Steven Byrnes 4 Aug 2020 21:34 UTC
LW: 3 AF: 1
AF
AI systems don’t spontaneously develop deficiencies.
Well, if you’re editing the AI system by gradient descent with loss function L, then it won’t spontaneously develop a deficiency in minimizing L, but it could spontaneously develop a “deficiency” along some other dimension Q that you care about that is not perfectly correlated with L. That’s all I meant. If we were talking about “gradient ascent on corrigibility”, then of course the system would never develop a deficiency with respect to corrigibility. But that’s not the proposal, because we don’t currently have a formula for corrigibility. So the AI is being modified in a different way (learning, reflecting, gradient-descent on something other than corrigibility, self-modification, whatever), and so spontaneous development of a deficiency in corrigibility can’t be ruled out, right? Or sorry if I’m misunderstanding.
And the human can’t order the AI to search for and stop any potentially uncorrectable deficiencies it might make. If the system is largely working, the human and the AI should be working together to locate and remove deficiencies. To say that one persists, is to say that all strategies tried by the human and the part of the AI that wants to remove deficiencies fails.
I assume you meant “can” in the first sentence, correct?
I’m sympathetic to the idea of having AIs help with AI alignment research insofar as that’s possible. But the AIs aren’t omniscient (or if they are, it’s too late). I think that locating and removing deficiencies in corrigibility is a hard problem for humans, or at least it seems hard to me, and therefore failure to do it properly shouldn’t be ruled out, even if somewhat-beyond-human-level AIs are trying to help out too.
Remember, the requirement is not just to discover existing deficiencies in corrigibility, but to anticipate and preempt any possible future reduction in corrigibility. The system doesn’t know what thoughts it will think next week, and therefore it’s difficult to categorically rule out that it may someday learning new information or having a new insight that, say, spawns an ontological crisis that leads to a reconceptualization of the meaning of “corrigibility” or rethinking of how to achieve it, in a direction that it would not endorse from its present point-of-view. How would you categorically rule out that kind of thing, well in advance of it happening? Decide to just stop thinking hard about human psychology, forever? Split off a corrigibility-checking subsystem and lock it down from further learning about human psychology, and give that subsystem a veto over future actions and algorithm changes? Maybe something like that would work, or maybe not … This is the kind of discussion & brainstorming that I think would be very productive to attack this problem, and I think we are perfectly capable of having that discussion right now, without AI help.
The whole point of a corrigable design, is that it doesn’t think like that. If it doesn’t accept the command, it says so.

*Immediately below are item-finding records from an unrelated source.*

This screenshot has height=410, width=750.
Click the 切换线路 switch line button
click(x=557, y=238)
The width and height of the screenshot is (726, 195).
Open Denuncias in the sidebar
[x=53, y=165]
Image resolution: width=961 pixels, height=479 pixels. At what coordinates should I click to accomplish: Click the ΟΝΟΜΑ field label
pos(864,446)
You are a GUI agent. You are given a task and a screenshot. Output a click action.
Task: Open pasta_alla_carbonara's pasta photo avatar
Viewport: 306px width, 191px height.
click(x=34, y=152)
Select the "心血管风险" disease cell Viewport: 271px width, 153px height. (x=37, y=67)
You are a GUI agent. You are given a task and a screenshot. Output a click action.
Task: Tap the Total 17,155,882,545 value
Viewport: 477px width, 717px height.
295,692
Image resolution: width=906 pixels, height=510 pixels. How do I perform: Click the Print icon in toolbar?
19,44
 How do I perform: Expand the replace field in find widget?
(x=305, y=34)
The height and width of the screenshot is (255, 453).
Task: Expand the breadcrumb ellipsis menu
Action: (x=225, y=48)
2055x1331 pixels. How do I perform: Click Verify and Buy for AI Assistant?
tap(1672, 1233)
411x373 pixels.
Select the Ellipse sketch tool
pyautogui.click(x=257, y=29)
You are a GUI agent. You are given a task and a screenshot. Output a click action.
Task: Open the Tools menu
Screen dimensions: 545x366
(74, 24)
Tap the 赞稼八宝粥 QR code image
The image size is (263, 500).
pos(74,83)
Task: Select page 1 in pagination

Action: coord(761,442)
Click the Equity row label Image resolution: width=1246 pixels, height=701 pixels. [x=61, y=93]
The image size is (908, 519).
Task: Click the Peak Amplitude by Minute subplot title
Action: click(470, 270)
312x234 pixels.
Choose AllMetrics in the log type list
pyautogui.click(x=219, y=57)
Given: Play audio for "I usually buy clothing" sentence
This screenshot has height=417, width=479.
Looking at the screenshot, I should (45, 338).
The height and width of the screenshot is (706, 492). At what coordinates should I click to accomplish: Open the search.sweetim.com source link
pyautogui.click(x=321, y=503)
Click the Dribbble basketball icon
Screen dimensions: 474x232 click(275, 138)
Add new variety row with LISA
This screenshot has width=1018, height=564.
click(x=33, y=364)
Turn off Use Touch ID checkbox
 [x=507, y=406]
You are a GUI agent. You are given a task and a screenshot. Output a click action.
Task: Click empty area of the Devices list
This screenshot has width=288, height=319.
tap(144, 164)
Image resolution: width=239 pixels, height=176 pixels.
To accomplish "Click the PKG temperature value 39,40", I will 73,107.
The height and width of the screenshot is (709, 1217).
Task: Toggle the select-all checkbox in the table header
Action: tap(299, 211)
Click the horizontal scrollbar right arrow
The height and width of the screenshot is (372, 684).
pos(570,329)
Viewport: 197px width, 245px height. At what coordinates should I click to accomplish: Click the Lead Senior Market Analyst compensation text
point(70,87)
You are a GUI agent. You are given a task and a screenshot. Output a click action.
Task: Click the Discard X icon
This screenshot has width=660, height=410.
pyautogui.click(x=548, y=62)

Yes, the system that I described, which has developed a goal to protect its overseer’s friends even if the overseer turns against them someday, has very clearly stopped being corrigible by that point. :-)
All sufficiently authorised commands will be obeyed.
I’m sympathetic to this idea; I imagine that command-following could be baked into the source code of at least some AGI architectures, see here. But I’m not sure it solves this particular problem, or at least there are a lot of details and potential problems to work through before I would believe it. For example, suppose again that a formerly-corrigible system, after thinking it over a bit, developed a goal to protect its overseer’s current friends even if the overseer turns against them someday. Can it try to persuade the overseer to not issue any commands that would erase that new goal? Can it undermine the command-following subroutine somehow, like by not listening, or by willful misinterpretation, or by hacking into itself? I don’t know; and again, this is the kind of discussion & brainstorming that I think would be very valuable. :-)